Micelle–Micelle Cross-Linked Highly Stretchable Conductive Hydrogels for Potential Applications of Strain and Electronic Skin Sensors

Wearable sensors made of flexible and stretchable hydrogels have garnered significant attention. However, their use has been limited by poor mechanical performance, such as poor toughness, poor self-recovery, and a large response–recovery time. To overcome these limitations, we have developed a novel cross-linking agent-based hydrogel with high stretchability, high toughness, antifatigue properties, and good conductivity. These hydrogels were developed by introducing l-glutamic acid (LGA) into hydrophobically cross-linked polyacrylamide (PAmm) chains. In this system, LGA dynamically cross-linked the micelle–micelle and micelle–polymer chains and greatly regulates the mechanical properties of the hydrogels. The noncovalent synergistic interactions that came with the insertion of LGA enable the hydrogels to achieve high stretchability and high stress values, with fast self-recovery and antifatigue behaviors without the help of foreign stimuli. Additionally, LGA-based hydrogels can function as durable and highly sensitive strain sensors for detecting various mechanical deformations with a fast response–recovery time and high gauge factor value.
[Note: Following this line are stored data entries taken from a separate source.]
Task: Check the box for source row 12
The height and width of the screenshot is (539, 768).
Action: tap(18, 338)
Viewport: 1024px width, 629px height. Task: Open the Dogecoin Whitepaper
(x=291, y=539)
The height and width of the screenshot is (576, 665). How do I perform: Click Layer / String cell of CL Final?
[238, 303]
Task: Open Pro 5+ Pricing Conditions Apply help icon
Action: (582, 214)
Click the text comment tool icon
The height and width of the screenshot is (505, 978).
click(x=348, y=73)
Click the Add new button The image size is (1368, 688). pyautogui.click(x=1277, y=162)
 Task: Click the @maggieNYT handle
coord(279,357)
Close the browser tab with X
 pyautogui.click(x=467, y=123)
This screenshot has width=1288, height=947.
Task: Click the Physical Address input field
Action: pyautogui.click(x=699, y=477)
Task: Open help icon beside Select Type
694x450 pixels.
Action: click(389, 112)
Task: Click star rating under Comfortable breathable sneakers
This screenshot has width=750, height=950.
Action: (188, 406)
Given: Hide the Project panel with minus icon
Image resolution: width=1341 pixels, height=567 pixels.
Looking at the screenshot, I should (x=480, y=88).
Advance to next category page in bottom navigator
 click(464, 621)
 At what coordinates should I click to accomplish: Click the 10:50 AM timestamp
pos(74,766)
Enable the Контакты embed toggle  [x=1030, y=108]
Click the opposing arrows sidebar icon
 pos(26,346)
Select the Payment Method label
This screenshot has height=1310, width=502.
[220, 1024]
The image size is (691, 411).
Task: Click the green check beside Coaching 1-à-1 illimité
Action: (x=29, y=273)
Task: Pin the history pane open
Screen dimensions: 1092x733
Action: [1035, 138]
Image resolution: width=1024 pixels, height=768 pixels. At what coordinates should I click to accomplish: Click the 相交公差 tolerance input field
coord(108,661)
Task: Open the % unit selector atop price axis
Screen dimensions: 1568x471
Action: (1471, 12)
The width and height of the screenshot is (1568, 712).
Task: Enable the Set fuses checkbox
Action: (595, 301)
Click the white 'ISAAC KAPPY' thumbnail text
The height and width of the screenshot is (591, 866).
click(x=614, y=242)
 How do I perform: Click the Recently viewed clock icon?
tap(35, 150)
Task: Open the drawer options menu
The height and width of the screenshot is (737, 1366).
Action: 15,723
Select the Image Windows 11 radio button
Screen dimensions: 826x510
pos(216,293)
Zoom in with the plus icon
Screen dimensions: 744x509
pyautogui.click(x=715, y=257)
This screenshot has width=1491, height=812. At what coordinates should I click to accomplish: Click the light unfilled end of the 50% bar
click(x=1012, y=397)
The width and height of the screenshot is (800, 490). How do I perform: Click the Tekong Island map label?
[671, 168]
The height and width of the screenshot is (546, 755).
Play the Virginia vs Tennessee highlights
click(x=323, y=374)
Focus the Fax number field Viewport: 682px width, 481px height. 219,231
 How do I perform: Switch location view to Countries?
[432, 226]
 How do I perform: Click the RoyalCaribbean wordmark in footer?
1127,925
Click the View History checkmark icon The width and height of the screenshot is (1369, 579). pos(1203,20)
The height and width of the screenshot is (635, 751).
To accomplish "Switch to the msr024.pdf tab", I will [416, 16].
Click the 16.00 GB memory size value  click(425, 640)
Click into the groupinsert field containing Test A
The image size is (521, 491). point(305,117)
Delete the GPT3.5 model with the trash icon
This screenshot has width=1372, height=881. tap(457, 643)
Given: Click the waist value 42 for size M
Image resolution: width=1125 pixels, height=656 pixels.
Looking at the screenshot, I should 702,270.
As a result, the hydrogels have the capability to be designed as wearable strain sensors that are capable of detecting large human joint motions, such as neck twisting, neck bending, and wrist, finger, and elbow movements. Similarly, these hydrogels are capable of monitoring different subtle human motions such as speaking and differentiating between different words, swallowing, and drinking through larynx vibrations. Besides these large and subtle human motions, hydrogels have the ability to differentiate and reproduce different written words with reliability. These LGA-regulated hydrogels have potential applications in electric skins, medical monitoring, soft robotics, and flexible touch panels.